Smart Pop is a great entry point into this scholarly subculture. Let’s say you have a fourteen-year-old child who loves the Buffy TV show. When you put Smart Pop’s Buffy anthology into his or her hands, you’re subconsciously beginning their training as a scholar. They begin to learn the language of the scholar and the way those folks think about storytelling and about life. You don’t need a child in order to reap these kinds of benefits. I just re-read Neptune Noir to celebrate the Veronica Mars movie and it hadn’t occurred to me how well the production team chose cars for each character. (I still associate LeBarons with Veronica.) I had thought deeply about the Season 1 finale, but I enjoyed having another scholar walk me through it in their own way.
The point is that no artist creates their work in a vacuum; we’re all inspired by the culture we consume and the discussions that are happening around us. Am I likely to write a show like Downton Abbey? Sadly, this probably won’t happen. But I love hearing my friends talk about it and watching the Sesame Street parody of the show and realizing that everything I create sheds light on the “more important” works of the day. It’s true that most of us are writing for all time, but we’re also writing for the age.
This web site should make it clear that I love Shakespeare and Renaissance drama and literary novels and other examples of “high culture.” I’ve also written about “Baby Got Back” and How I Met Your Mother, examples of “low culture” to varying degrees. The popular culture offers us a vast buffet. You don’t want to mound the iceberg lettuce on your plate because you’ll have no room for the olives and onion and cherry tomatoes. Great writers consume a balanced diet of stories, from the vulgar to the sublime.
Easy full disclosure: Smart Pop has long been on the list of publishers with whom I want to work at some point. (Partial list: MAD Magazine, the Royal Shakespeare Company, Greywolf Press, The Normal School, Hobart and about a zillion other publications and companies.) These are all long-term goals and most will likely go unfulfilled, but we work toward them nonetheless. The important thing is that these goals push a writer to absorb the tone and structure that each of the markets are looking for. Even if you never see your byline in a Smart Pop book, the work you do as a result of your ambition to fulfill that goal will lead you in other meaningful directions.
What Should We Steal?
- Admit you are simultaneously a scholar and a producer of cultural artifacts. Even if you never attended grad school (or any college at all), all writers are part of the fraternity of scholars.
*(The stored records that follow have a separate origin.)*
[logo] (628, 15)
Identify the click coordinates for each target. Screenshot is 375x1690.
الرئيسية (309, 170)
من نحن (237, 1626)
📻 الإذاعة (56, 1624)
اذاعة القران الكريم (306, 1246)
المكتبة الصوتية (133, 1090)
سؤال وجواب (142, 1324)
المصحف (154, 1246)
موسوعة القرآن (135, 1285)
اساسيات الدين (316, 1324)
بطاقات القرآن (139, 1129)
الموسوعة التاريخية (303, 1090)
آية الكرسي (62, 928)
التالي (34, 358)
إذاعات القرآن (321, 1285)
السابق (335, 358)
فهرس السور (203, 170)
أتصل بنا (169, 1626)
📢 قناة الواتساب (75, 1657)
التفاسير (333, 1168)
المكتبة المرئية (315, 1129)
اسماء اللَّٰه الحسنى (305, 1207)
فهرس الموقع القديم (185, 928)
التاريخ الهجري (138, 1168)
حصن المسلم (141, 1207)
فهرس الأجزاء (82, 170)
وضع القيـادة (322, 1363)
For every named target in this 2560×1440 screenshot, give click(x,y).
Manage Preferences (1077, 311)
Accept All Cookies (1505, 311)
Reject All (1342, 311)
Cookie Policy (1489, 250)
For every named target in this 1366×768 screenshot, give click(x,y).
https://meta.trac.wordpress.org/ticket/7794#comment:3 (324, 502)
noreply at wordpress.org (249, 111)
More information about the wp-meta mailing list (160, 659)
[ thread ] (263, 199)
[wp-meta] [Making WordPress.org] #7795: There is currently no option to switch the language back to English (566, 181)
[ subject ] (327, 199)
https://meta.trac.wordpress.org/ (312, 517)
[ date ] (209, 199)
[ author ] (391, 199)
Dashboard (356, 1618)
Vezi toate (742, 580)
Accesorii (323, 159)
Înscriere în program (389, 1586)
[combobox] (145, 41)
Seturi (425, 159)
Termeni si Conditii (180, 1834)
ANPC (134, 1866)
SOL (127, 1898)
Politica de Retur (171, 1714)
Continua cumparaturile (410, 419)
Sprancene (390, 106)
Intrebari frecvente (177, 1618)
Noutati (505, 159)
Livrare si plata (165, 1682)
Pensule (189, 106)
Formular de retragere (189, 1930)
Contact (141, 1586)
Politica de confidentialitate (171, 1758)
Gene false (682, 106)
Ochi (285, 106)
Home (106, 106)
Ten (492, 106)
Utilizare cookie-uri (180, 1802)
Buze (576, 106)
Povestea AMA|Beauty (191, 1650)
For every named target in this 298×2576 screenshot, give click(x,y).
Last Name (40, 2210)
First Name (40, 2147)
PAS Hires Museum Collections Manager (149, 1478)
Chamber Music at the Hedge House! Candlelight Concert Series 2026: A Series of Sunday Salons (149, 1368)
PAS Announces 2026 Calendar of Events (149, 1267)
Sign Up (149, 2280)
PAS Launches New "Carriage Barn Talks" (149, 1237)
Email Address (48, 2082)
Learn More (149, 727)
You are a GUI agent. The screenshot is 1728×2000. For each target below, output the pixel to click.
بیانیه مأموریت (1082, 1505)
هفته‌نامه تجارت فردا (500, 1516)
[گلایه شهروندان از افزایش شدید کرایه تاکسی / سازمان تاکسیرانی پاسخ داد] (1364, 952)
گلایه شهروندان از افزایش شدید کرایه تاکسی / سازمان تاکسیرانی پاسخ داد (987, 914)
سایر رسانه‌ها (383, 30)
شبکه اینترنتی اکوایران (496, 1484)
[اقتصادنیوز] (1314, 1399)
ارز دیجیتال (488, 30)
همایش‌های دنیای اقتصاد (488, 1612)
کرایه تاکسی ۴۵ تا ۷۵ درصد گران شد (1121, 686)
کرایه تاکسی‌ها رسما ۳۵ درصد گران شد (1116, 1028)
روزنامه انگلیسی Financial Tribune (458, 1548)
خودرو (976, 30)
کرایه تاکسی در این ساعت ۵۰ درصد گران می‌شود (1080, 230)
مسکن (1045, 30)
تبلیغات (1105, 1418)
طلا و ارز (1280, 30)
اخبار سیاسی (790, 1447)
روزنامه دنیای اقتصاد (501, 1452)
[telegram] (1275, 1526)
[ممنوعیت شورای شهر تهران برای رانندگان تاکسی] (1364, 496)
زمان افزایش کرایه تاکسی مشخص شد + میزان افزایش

- Acknowledge that your work is part of the contemporary zeitgeist. Yes, this includes your historical novel. By simple virtue of the time and place in which you grew up changes your understanding of the world. Easy example: today, it’s hard for us to understand how anyone could be in favor of slavery. Three hundred years ago, even if you opposed slavery, you would be more likely to understand the motivation behind it.
- Appreciate high and low culture in appropriate proportions. Fine, go listen to Ke$ha. But make sure that you love Beethoven, too.
- Set your sights on the kind of publications you want to publish your writing. Establishing these kinds of discrete goals can help you immerse yourself in the corners of the publishing world that are most appealing to you.